2

I have two different files each of whose content is coming from different streams of data. I have some data collected from these streams in two different files. Then i want to search the files to find any sort of patterns, So that at a later stage if i collect some more data from the streams i should be able to distinguish which data belongs to which stream (based on the patterns that i have found earlier).

An example of the data contained in the file can be : b0 82 91 a2 c3 89 b0 82 4a e3....(more bytes)... Though i have taken very few bytes here, but we can find the pattern "b0 82" coming twice above. So the output should show the pattern and the no of times it is coming. Similarly we can have 3 byte pattern or even more byte pattern.

Still other example can be : aa 00 a7 2f 7b 4c ....(more bytes).....aa 01 a7.........(more bytes)......aa 05 a7..... I think even this can be considered a pattern of 3 bytes where two bytes (aa & a7) are fixed and middle one varies from 00 to 05.

These are two examples that i could think of though there can be more patterns possibly. Even there may be some hidden patterns which can't be visualized immediately. The whole idea is any pattern will do as long as that helps to distinguish between two streams at a later stage. I think i am more clear now on specifying my problem. Please let me know the following things :

  1. How can we do this type of pattern finding?

  2. Are any tools or libraries which can help for this purpose?

  3. Also which language or tool to use for efficient and faster development?

  4. can the field of data mining help for this purpose ? If yes how to go ahead with that?

mezda
  • 3,537
  • 6
  • 30
  • 37
  • Can you be more specific about what you mean by "pattern?" – templatetypedef Feb 15 '12 at 08:42
  • pattern can be anything which can be distinguished from the rest of data. For example, it can be any byte say 0x4a or 0x56 or any byte. or even combination of them like 0x4a56. Further, if say there are some bytes which are having their 5 most significant bits same, while lower 3 bits vary from 000 to 111, then this also forms a pattern since 5bits are same at several places. This is what i can think of possible patterns. Still may be you can think of more such patterns, only thing that i want is they should be easily distinguishable. – mezda Feb 15 '12 at 09:00
  • 1
    This is impossible to do in general, since pretty much anything can be a pattern. What do you want to use this for? Perhaps there's a more specific problem? – templatetypedef Feb 15 '12 at 09:44
  • 2
    **Why hex**? Do you search for patterns that are aligned on 4-bit borders? – Has QUIT--Anony-Mousse Feb 15 '12 at 11:43
  • @templatetypedef it's called machine learning. Have you heard of it? – Neil McGuigan Feb 16 '12 at 04:23
  • @templatetypedef...anony-mousse...el chief: i have explained my prob in some detail above. please let me know if i am clear now and also possibly the answers of my questions above. thanks – mezda Feb 16 '12 at 06:32
  • @user1182722 You should do text mining on this. It is essentially the same. You will need to split the document/stream into "words" – Neil McGuigan Feb 16 '12 at 18:41
  • @elchief : thanks for the reply...as i am new to this area, can you please let me know any books, or links and the required tools for text mining...and which language will be best suitable to go ahead for this type of problem...will C be good ? Are there any libraries for text mining avialable ? please let me know. thanks – mezda Feb 17 '12 at 12:49
  • The best text mining tools are rapidminer and gate. Gate is more powerful, but rapidminer much easier to use. – Neil McGuigan Feb 17 '12 at 21:50

4 Answers4

1

This seems like a pretty typical ngram finding problem. Here is a link to some ngram solutions.
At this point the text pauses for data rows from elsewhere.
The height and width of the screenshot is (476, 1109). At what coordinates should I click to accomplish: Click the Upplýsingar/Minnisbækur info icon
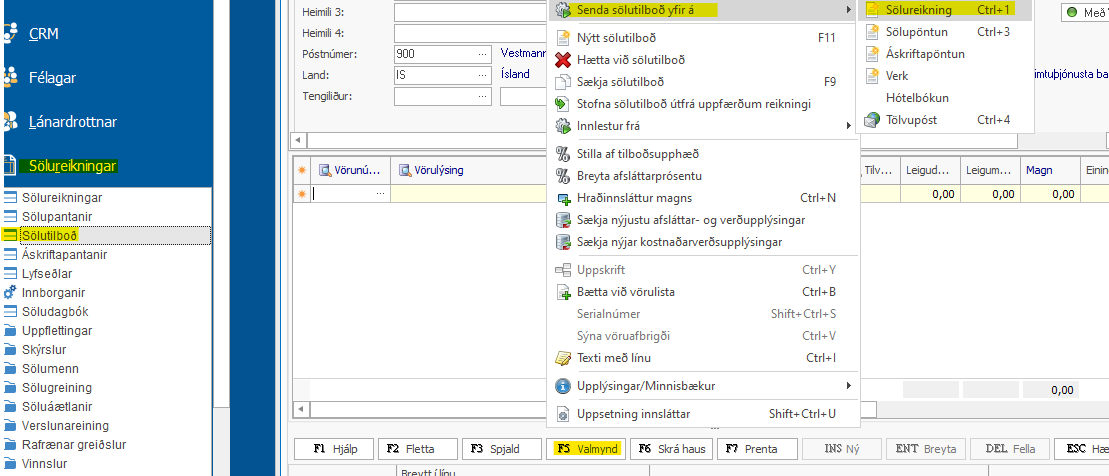coord(561,386)
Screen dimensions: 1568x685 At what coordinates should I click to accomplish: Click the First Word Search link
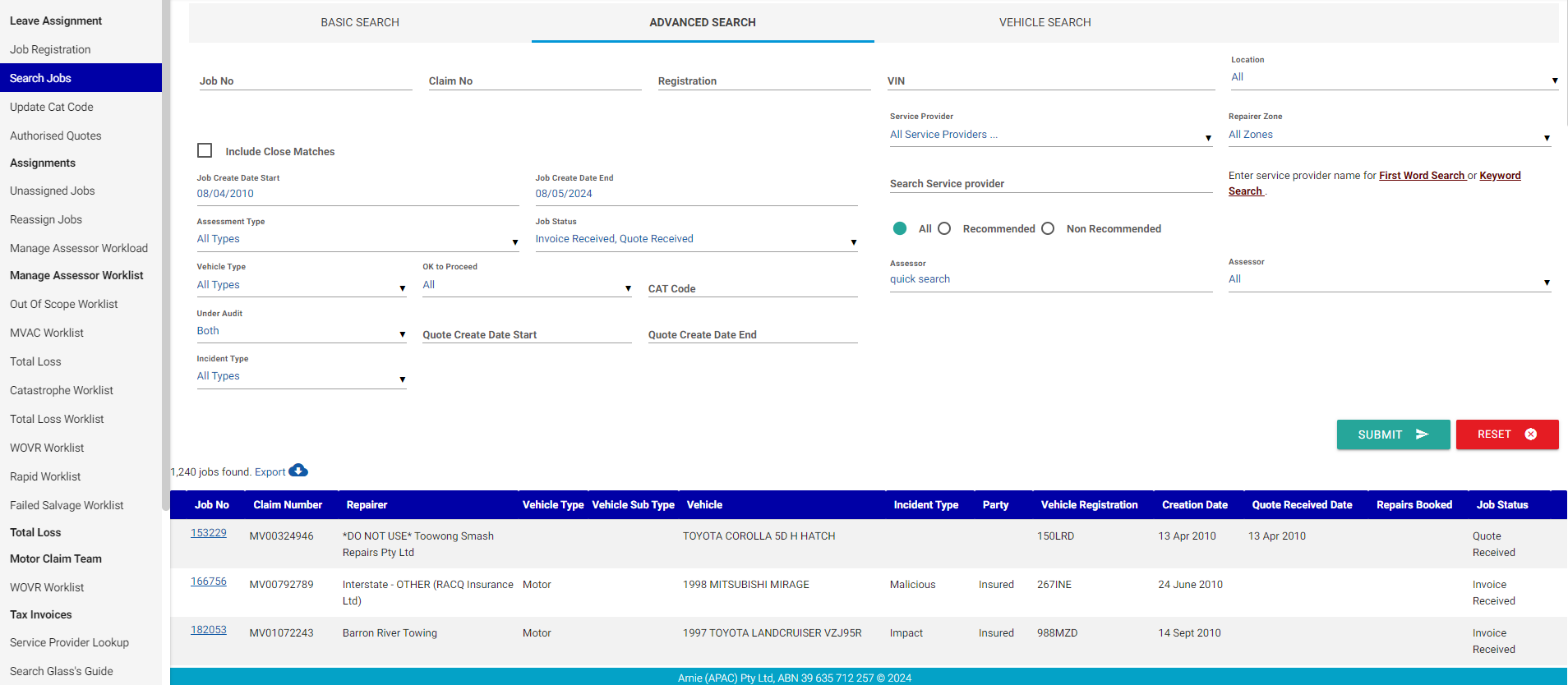1422,176
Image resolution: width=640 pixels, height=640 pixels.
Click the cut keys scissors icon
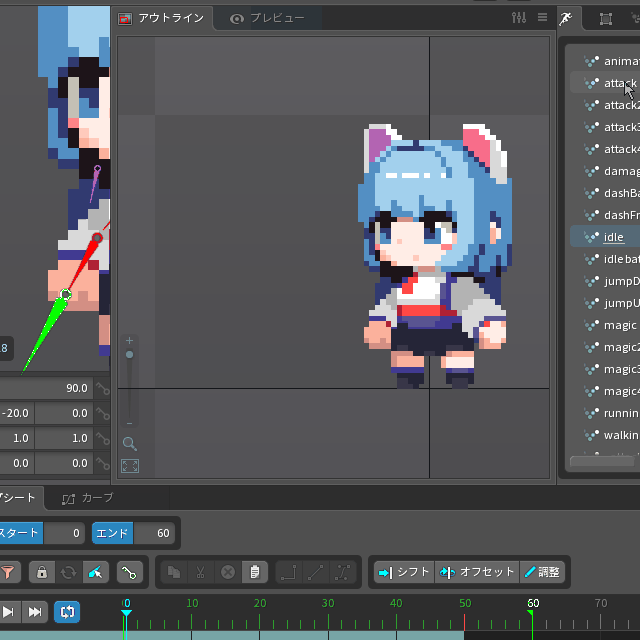point(201,572)
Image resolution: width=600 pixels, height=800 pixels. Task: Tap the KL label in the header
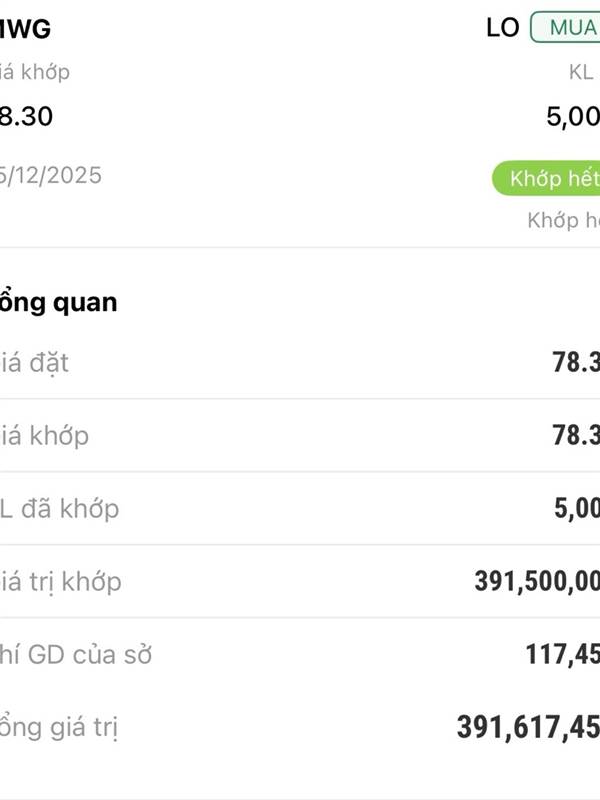pos(581,72)
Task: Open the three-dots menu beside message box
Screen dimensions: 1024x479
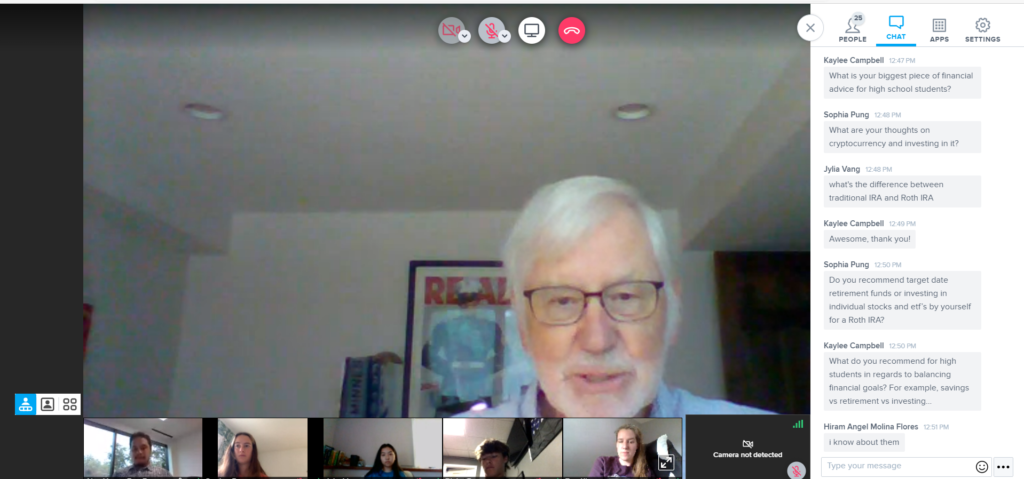Action: pos(1003,466)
quicker way to detect n-grams in a string?

You should treat your hex just like any other string.

Community
  • 1
  • 1
hockey_dave
  • 524
  • 1
  • 7
  • 18
0

You can train Markov Models or even hidden Markov Models on your streams and use these models to decide which stream new data most probably belongs to. There are supposedly tens of libraries which can do this in your programming language of choice.

Maybe start by reading a book. I suggest Pattern Recognition by C. Bishop.

ziggystar
  • 28,410
  • 9
  • 72
  • 124
  • can you let me know the available libraries. i am using c over linux. or u can tell me libraries available for other platforms. thanks. – mezda Mar 13 '12 at 12:03
-1

Here is another idea. Whether it works for you depends on how much data you are processing, how much memory you can use, and whether the kinds of patterns it detects end up being useful for your purposes.

With all these qualifications in mind, you may want to try using a suffix tree or suffix array. Especially for suffix trees, there are algorithms that enable you to constantly update the tree as you append characters to the text (so called online suffix tree construction), most notably the Ukkonen algorithm. This might work particularly well with the use of data streams (as opposed to a fixed-length, fully defined input text).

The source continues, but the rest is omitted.